··· PROVIDED MATERIAL ···

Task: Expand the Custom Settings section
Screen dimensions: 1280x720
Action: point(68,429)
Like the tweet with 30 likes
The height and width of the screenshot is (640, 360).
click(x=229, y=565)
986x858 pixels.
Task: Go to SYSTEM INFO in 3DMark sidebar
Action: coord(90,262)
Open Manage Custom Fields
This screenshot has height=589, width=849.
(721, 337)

···
··· PROVIDED MATERIAL ···

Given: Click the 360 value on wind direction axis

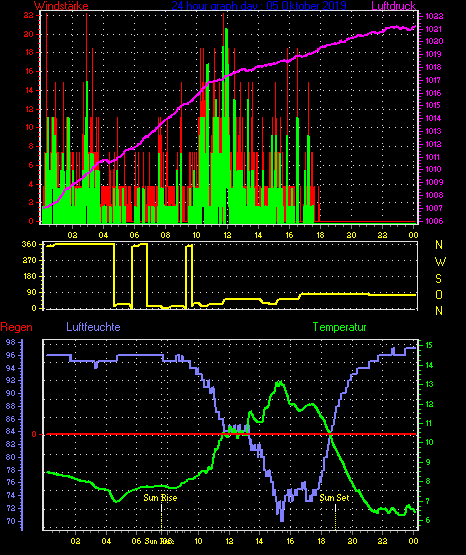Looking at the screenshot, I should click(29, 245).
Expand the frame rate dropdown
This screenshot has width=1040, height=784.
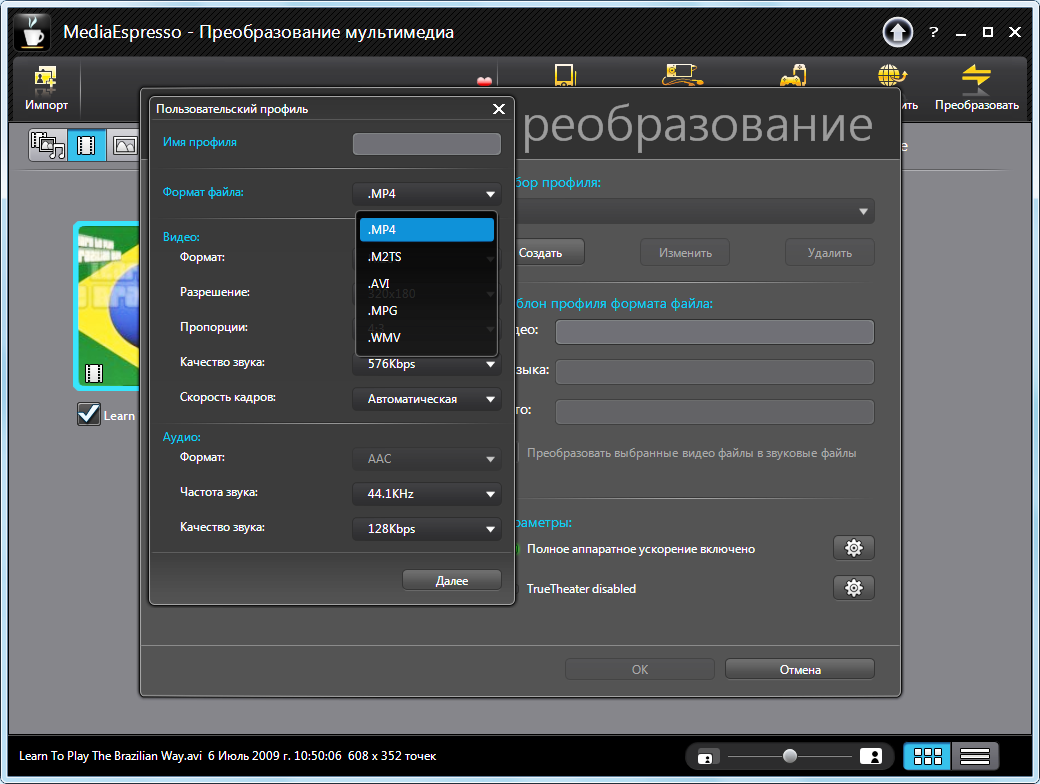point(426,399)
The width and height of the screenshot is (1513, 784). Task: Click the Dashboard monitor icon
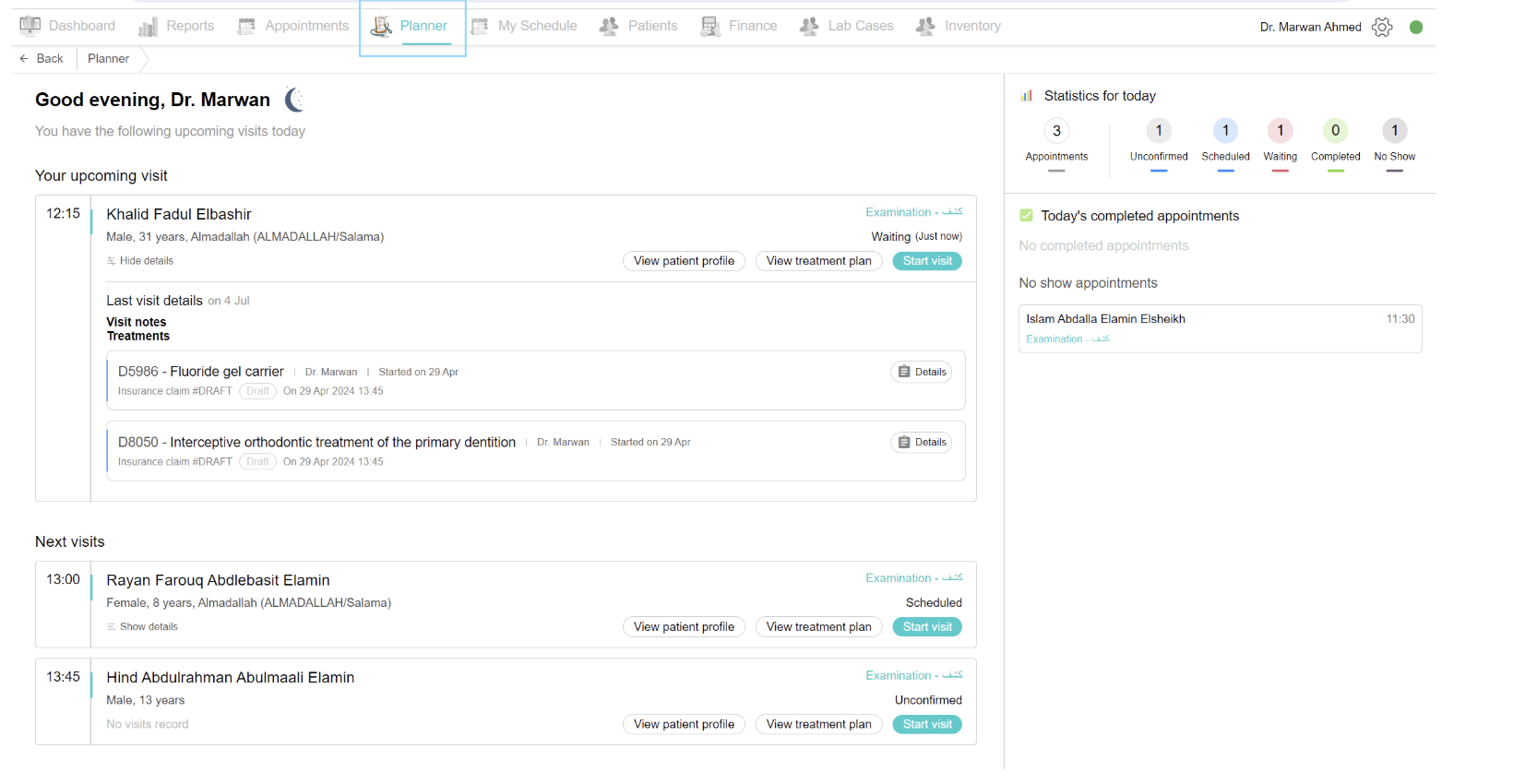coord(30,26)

···
··· PROVIDED MATERIAL ···

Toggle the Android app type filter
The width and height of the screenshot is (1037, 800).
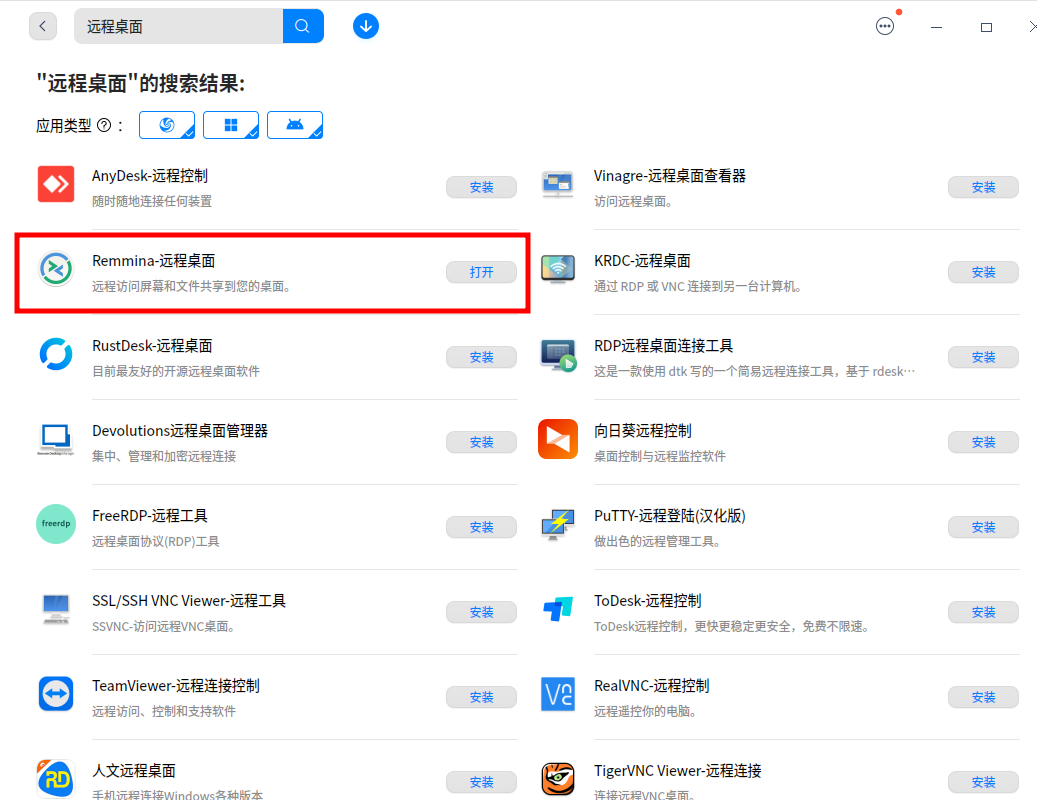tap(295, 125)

···

WHAT THE EXERCISE ASKS: If the string "Expand" is in a line of the entries, pick that line out.

OUTPUT FOR THIS EXERCISE:
Task: Expand the Custom Settings section
Expand the frame rate dropdown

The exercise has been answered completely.